- [Work to be completed]: Please quote the records from the line with "At what coordinates" up to and including the line with "Looking at the screenshot, I should 1436,20.", leaving out the pictures.

- [Available data]:
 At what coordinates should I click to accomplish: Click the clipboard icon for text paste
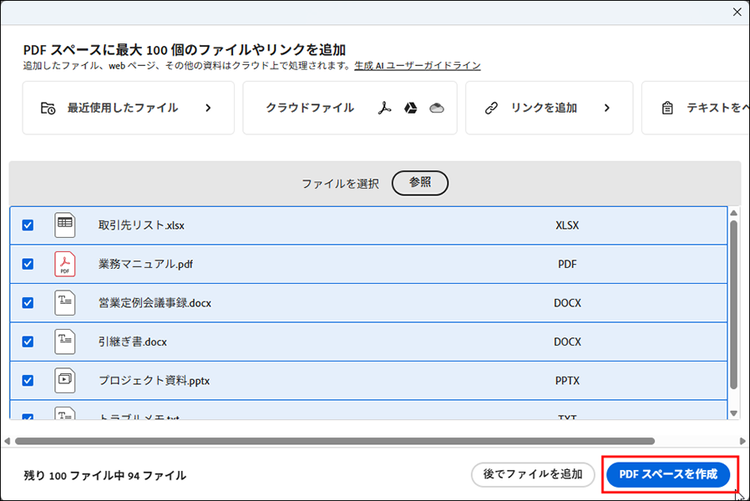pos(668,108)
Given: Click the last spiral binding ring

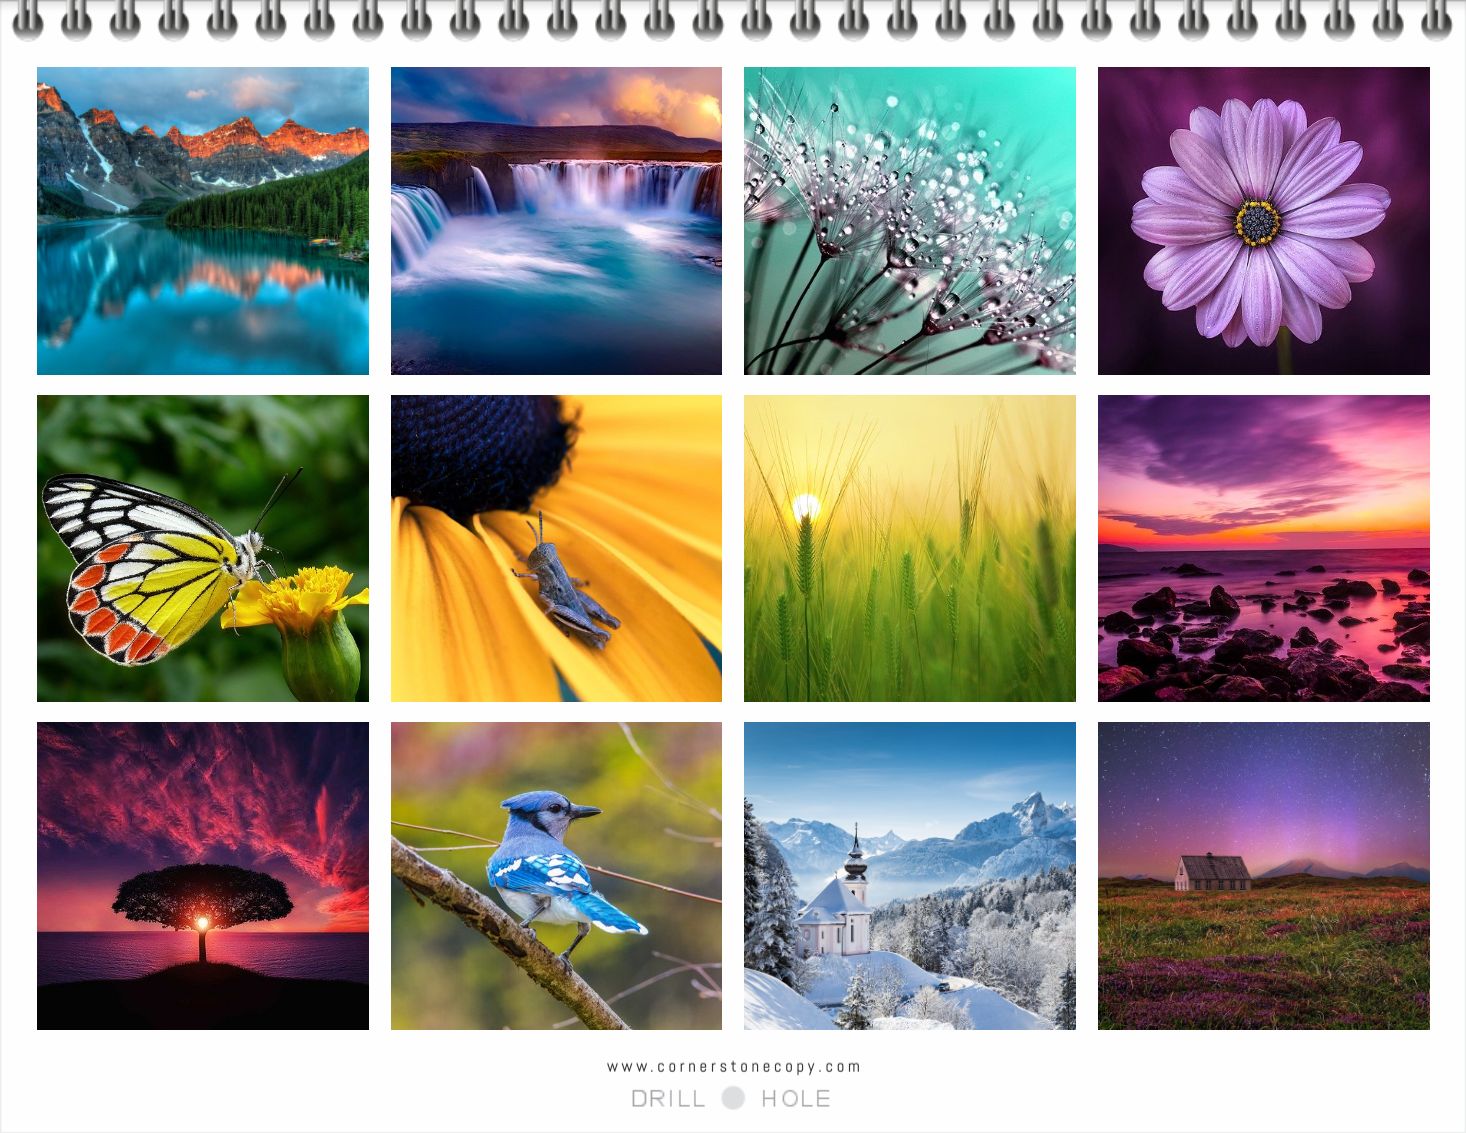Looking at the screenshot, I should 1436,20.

* * *

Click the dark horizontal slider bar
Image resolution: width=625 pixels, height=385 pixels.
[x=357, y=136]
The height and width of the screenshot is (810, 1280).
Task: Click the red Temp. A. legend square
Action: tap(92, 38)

--

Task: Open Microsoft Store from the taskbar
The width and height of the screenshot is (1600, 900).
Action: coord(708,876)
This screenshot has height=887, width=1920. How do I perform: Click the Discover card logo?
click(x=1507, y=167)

- [Output of the task]:
 At what coordinates should I click to accomplish: Click the clipboard icon for text paste
pos(668,108)
Given: Click the last spiral binding ring

Looking at the screenshot, I should 1436,20.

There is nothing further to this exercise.